Abstract: We present an adjoint method for optimization of the spatially inhomogeneous Boltzmann equation for rarefied gas dynamics. The adjoint method is derived using a “discretize then optimize” approach. Discretization (in time and velocity) is via the Direct Simulation Monte Carlo (DSMC) method, and adjoint equations are derived from an augmented Lagrangian. The boundary conditions that are included in this analysis include spectral reflection, thermal reflection, and inflow boundary conditions. For thermal reflection, a “score function” is included as a statistical regularization. This is joint work with Yunan Yang (Cornell).

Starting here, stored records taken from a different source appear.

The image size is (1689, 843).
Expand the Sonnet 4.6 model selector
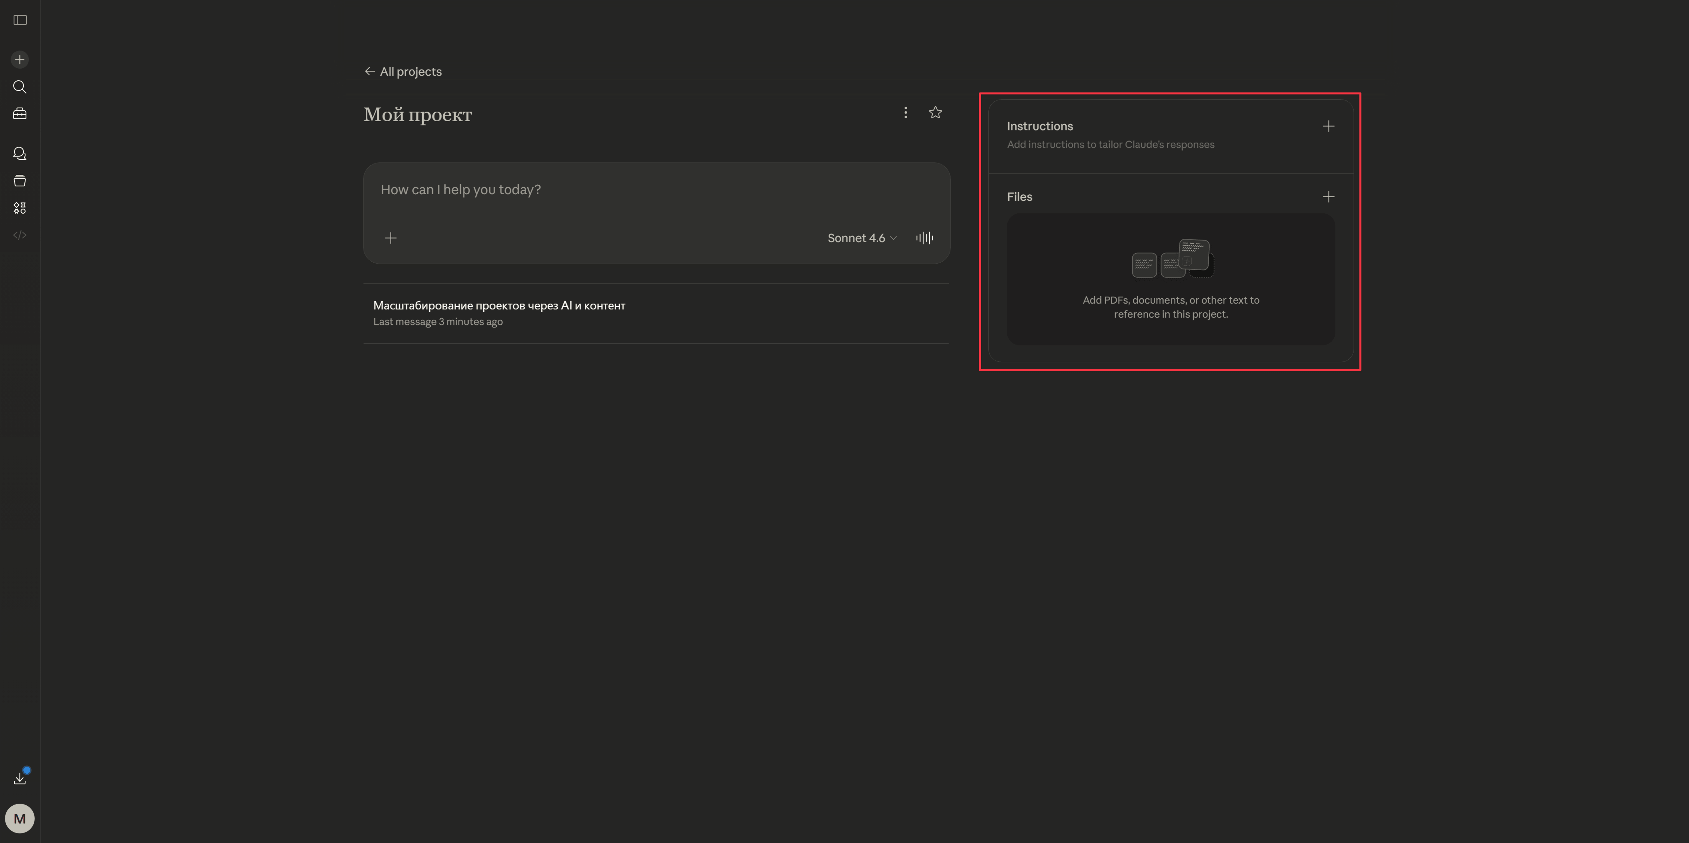click(862, 238)
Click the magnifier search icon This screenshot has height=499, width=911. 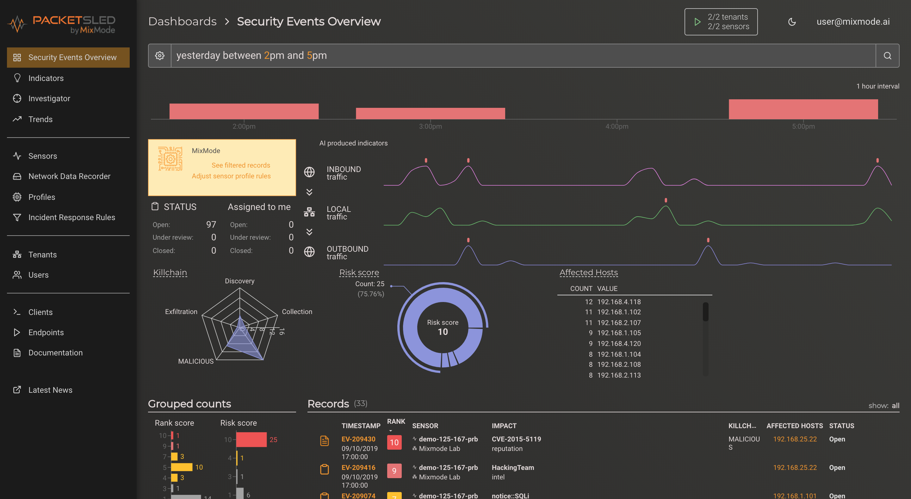pos(887,56)
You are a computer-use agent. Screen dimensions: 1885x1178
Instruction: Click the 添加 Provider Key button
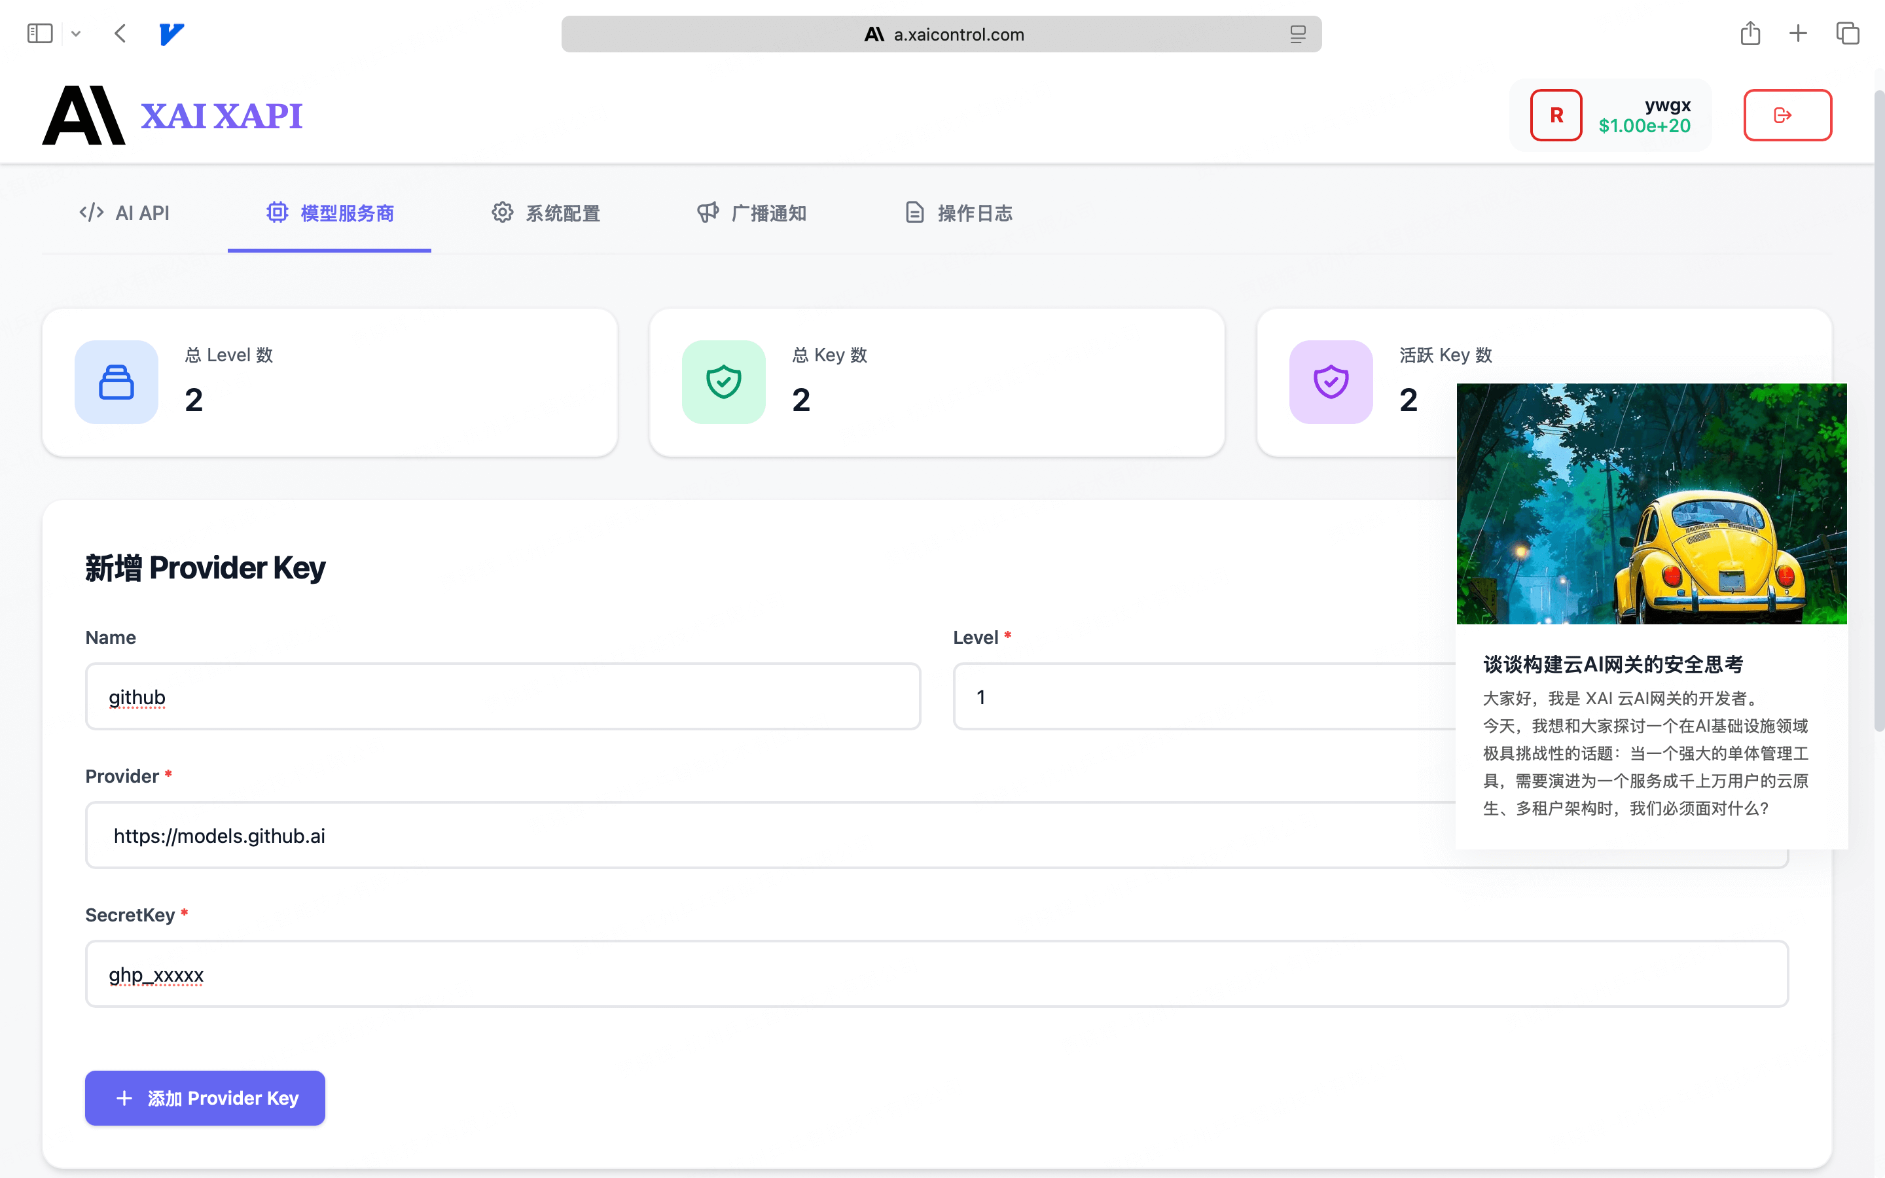[x=204, y=1098]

About the Speaker: Professor Russel Caflisch is Director of the Courant Institute of Mathematical Sciences at New York University (NYU), and a Professor in the Mathematics Department. He was a founding member of California NanoSystems Institute (CNSI). Caflisch’s expertise includes topics in the field of applied mathematics, including partial differential equations, fluid dynamics, plasma physics, materials science, Monte Carlo methods, and computational finance. More precisely, his research is on analysis and numerical methods for physical systems, in particular for special solutions and robust numerical methods in singular limits. For kinetics of fluids and plasmas, his results include analysis of the fluid limit and of shock wave solutions for the nonlinear Boltzmann equation, and accelerated simulation methods that are a hybrid of a continuum fluid solver and a Monte Carlo particle solver. For fluid dynamics, he analyzed the development of singularities for vortex sheets, extended this method to the Muskat problem and to a complexified generalization of the incompressible Euler equations, and analyzed the Prandtl equations for a viscous boundary layer. He developed a Brownian bridge method and other adapted and accelerated numerical techniques for quasi-Monte Carlo methods, which are now widely used in finance. He was a leader of a group of mathematicians and materials scientists that developed a level set method and an island dynamics model for epitaxial growth. As a generalization of compressed sensing, he applied techniques of sparsity and soft-thresholding to PDEs and physics. He was named a fellow of the Society for Industrial and Applied Mathematics in 2009, the American Mathematical Society in 2012, and the American Academy of Arts and Sciences in 2013. He was elected a member of the National Academy of Sciences in April 2019.